Task A
In the passage on the term aion, how does Hesychius define the word?

Reading passage
Dr. Bullinger’s Appendix 129 to The Companion Bible, says this about the NT term aion:

“aion = an age, or age-time, the duration of which is indefinite, and may be limited or extended as the context of each occurrence may demand. The root meaning of aion is expressed by the Hebrew olam . . . which denotes indefinite, unknown or concealed duration; just as we speak of ‘the patriarchal age,’ or ‘the golden age,’ etc.”

When he claims that the actual duration of the age is unkown or concealed, he does not mean that it is infinite, it just means nobody knows its length until it is over. This of course is perfectly natural, b/c who doesn’t tend to shy away from admitting their age!

The oldest lexicographer that we have of the Greek New Testament, Hesychius (who lived somewhere around AD 400-600), defines aion thus: “The life of man, the time of life.” J.W. Hansen remarks about Hysychius’ definition here saying,

“At this early date no theologian had yet imported into the word the meaning of endless duration. It retained only the sense it had in the classics (which refers to Greek writers before the Septuagint), and in the Bible.”

Theodoret (AD 300-400) in his work In Migne Vol. IV, on page 400 says,

“Aion is not any existing thing, but an interval denoting time, sometimes infinite when spoken of God, sometimes proportioned to the duration of the creation, and sometimes to the life of man.”

John of Damascus (AD 750) defines it thus,

“1, The life of every man is called aión. … 3, The whole duration or life of this world is called aión. 4, The life after the resurrection is called ‘the aión to come.’”

Dr. Edward Beecher in his book Christian Union remarks about the ancient understanding of this word,

“It commonly means merely continuity of action . . . all attempts to set forth eternity as the original and primary sense of aión are at war with the facts of the Greek language for five centuries, in which it denoted life and its derivative senses, and the sense eternity was unknown.”

Task inputs

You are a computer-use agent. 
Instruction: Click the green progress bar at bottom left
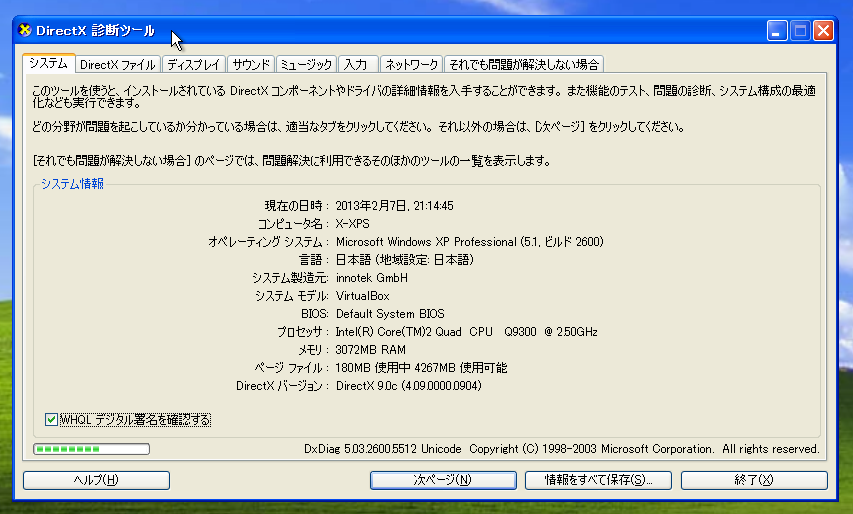tap(91, 449)
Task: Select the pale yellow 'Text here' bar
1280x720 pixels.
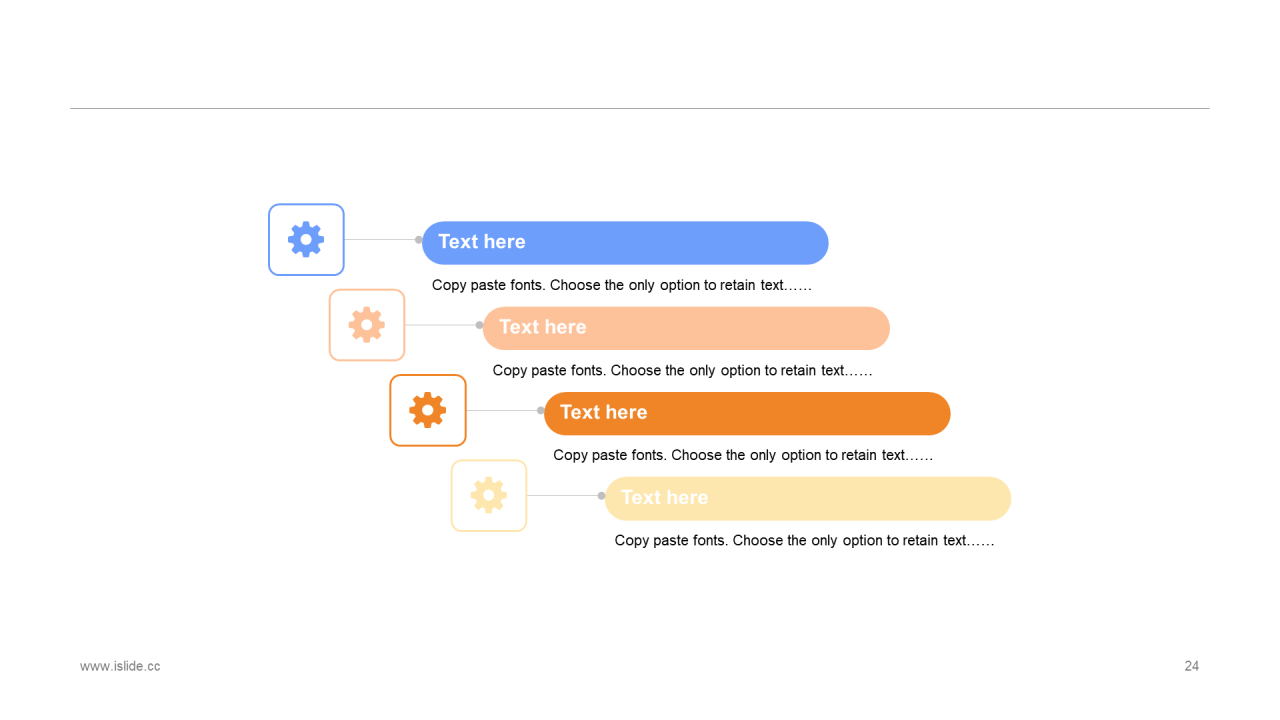Action: (x=808, y=498)
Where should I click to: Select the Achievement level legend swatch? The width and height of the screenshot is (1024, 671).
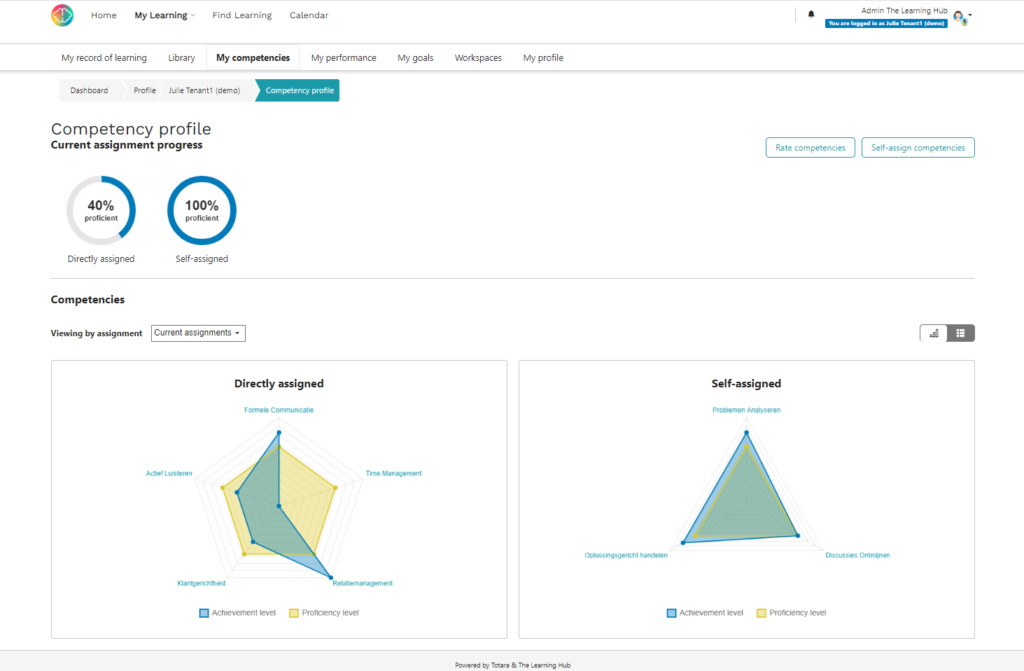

Task B
Render the listing as a numbered list, starting at the line that contains "Task: Select the pale yellow 'Text here' bar" and running through the end of the listing, inclusive. Omit blank lines and leave the pictures out.

Full output A
"The life of man, the time of life."

Full output B
1. Task: Select the pale yellow 'Text here' bar
2. 1280x720 pixels.
3. Action: (x=808, y=498)
4. Where should I click to: Select the Achievement level legend swatch? The width and height of the screenshot is (1024, 671).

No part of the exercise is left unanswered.